Però ancora manca l’obbligo di rispondere in termini comprensibili, possibilmente in italiano, a domande come questa: perché Creval (una banchetta che eroga 15 miliardi di crediti) ha dato nel 2020 al suo numero uno il triplo di quanto ha dato al suo Unicredit, che eroga 450 miliardi di crediti ed è quindi 30 volte più grande di Creval?

Il tetto raddoppia

La storia può sembrare piccola, di dettaglio, ma è raccapricciante. I maggiori governi di tutto il mondo stanno sfasciando i bilanci statali per sostenere il reddito di milioni di persone ridotte letteralmente alla fame dalla pandemia.

Stiamo attraversando il momento più buio della storia mondiale degli ultimi 70 anni e letteralmente non sappiamo se e quando ne usciremo.

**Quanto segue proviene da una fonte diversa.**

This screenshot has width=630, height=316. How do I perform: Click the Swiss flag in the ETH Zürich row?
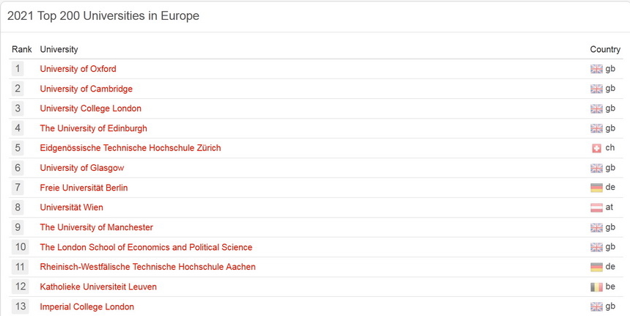pos(596,148)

Il cda di Creval, nel bel mezzo di questa tragedia, si riunisce e decide (è andata proprio così) che lo stipendio fisso dell’ad è fissato a un milione (come il signor Bonaventura) ma la parte variabile, quella legata ai risultati raggiunti, passa di colpo dal rapporto uno a uno col fisso (cioè, massimo un milione) al rapporto due a uno, cioè il tetto massimo raddoppia a due milioni.

Alla fine del 2020 Lovaglio dimostra al suo chief risk officer (cioè a un suo sottoposto) che lui nell’anno del Covid ha raggiunto e superato tutti gli obiettivi che lui si era dato. E quindi preleva dalla cassa i due milioni di bonus pieno.

Nessuno fiata. Tace la Consob, tace la Banca d’Italia. Certo, diranno che non rientra nei loro poteri mettere bocca. Giusto, c’è il libero mercato. Con questa classe dirigente la sorte dell’economia italiana è segnata.